Revision as of 09:31, 22 September 2016

Compel temporary GIT repo is at http://github.com/xemul/compel. Now compel sits in the main criu repo at https://github.com/xemul/criu/tree/criu-dev/compel.

Compel

An utility to execute code in foreign process address space. The code should be compiled with compel flags and packed, then it can be executed in other task's context. The parasite code executes in an environment w/o glibc, thus you cannot call the usual stdio/stdlib/etc. functions. Compel provides a set of plugins for your convenience. Plugins get linked to parasite binary on the pack stage (see below).

How we want it to look like

Execution of the parasite code starts with the function

int main(void *arg_p, unsigned int arg_s);

that should be present in your code.
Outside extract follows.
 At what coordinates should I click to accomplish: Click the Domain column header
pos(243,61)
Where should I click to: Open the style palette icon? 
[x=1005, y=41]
The arg_p and arg_s is the binary argument that will get delivered to parasite code by complel _start() call (see below). Sometimes this binary argument can be treated as CLI arguments argc/argv.

Compile the sources and pack the binary

Take a program on C and compile it with compel flags

$ gcc -c foo.c -o foo.o $(compel cflags) -I

To combine the foo.o out of many sources, they should all be linked with compel flags as well

$ ld foo_1.o foo_2.o -o foo.o $(compel ldflags)
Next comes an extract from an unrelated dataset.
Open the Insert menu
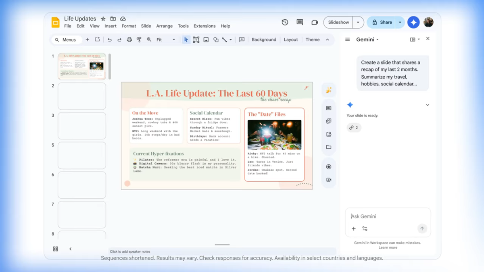Screen dimensions: 484x272 click(111, 26)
The compel-headers is devel/include/ after make install-devel.

Pack the binary. Packing would link the object file with compel plugins (see below)

$ compel pack foo.o -o foo.compel.o -L [-l]

The compel-libs is devel/lib/compel/ after make install-devel.

The foo.compel.o is ready for remote execution (foo.o was not).

Execute the code remotely

Using CLI like this

$ compel run -f foo.compel.o -p $pid

Or, you can link with libcompel.so and use

libcompel_exec() libcompel_exec_start()/libcompel_exec_end()

calls described in include/compel/compel.h header. The test/ directory contains several examples of how to launch parasites.

The library calls require binary argument that will get copied into parasite context and passed to it via arg_p/arg_s pair. When run from CLI the arguments are packed in argc/argv manner.

How to communicate to parasite code

There are several ways for doing this.

If you run the parasite binary from CLI, the tail command line arguments are passed into the parasite main() function.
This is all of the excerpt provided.